Exercise description :: Lines in the listing below containing the string "agent" are to be identified and copied.

(Exercise input)

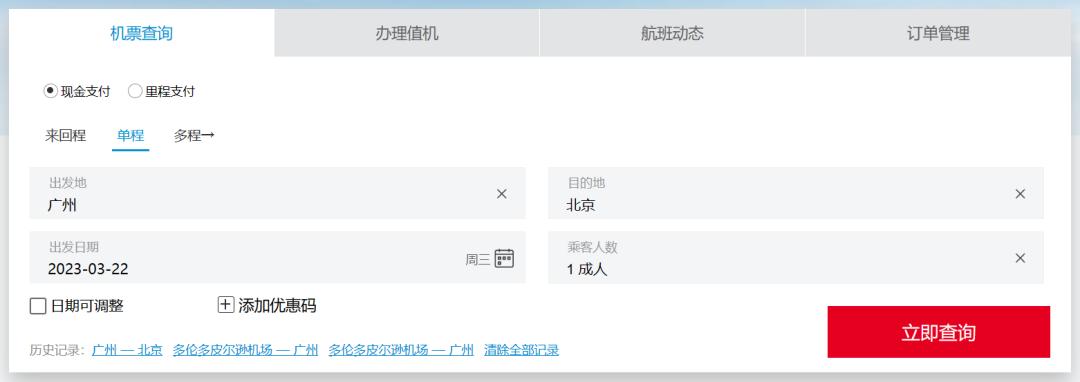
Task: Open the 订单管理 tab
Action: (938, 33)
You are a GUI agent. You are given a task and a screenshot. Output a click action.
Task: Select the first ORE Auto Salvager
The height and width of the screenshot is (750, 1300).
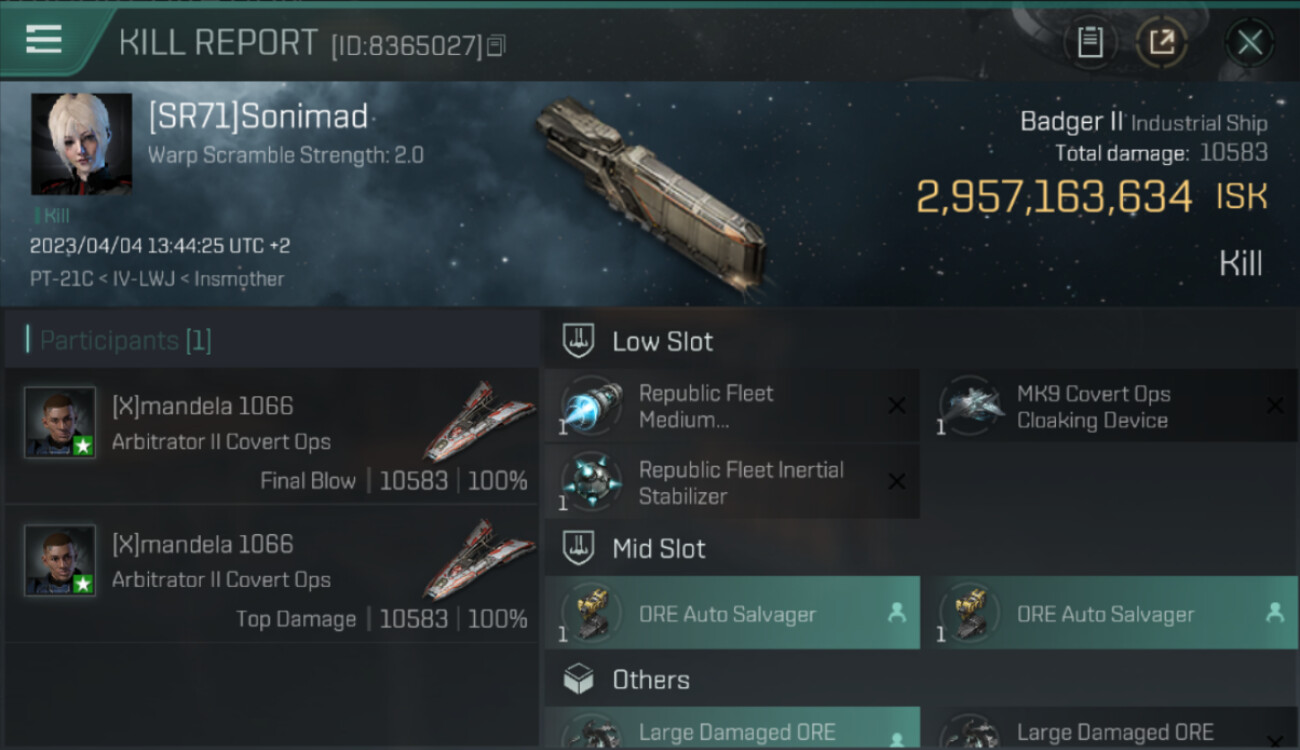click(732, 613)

(End Exercise input)
(Exercise input)

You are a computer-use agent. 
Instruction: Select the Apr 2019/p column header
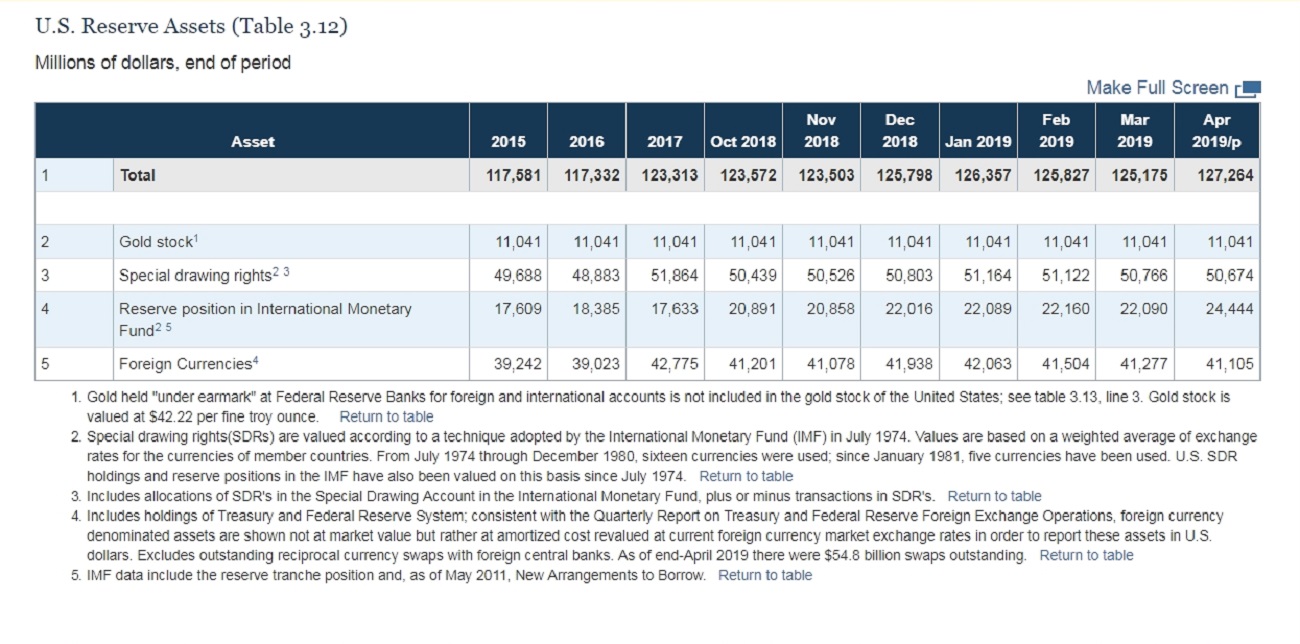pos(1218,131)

(End Exercise input)
(Exercise input)

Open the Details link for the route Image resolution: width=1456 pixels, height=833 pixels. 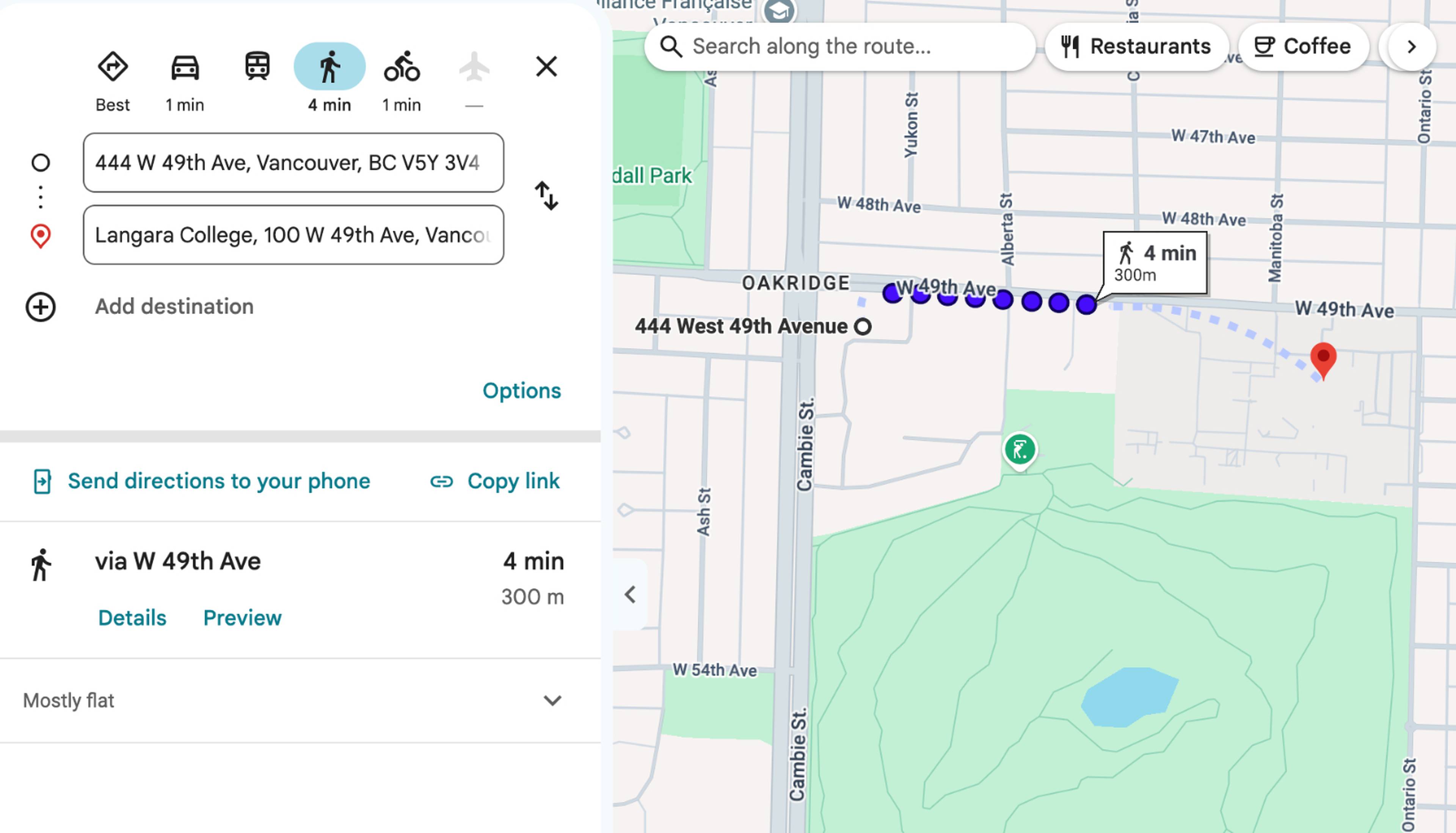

(End Exercise input)

Reply to the task ::
You are a GUI agent. You are given a task and a screenshot. Output a click action.
You are a computer-use agent. 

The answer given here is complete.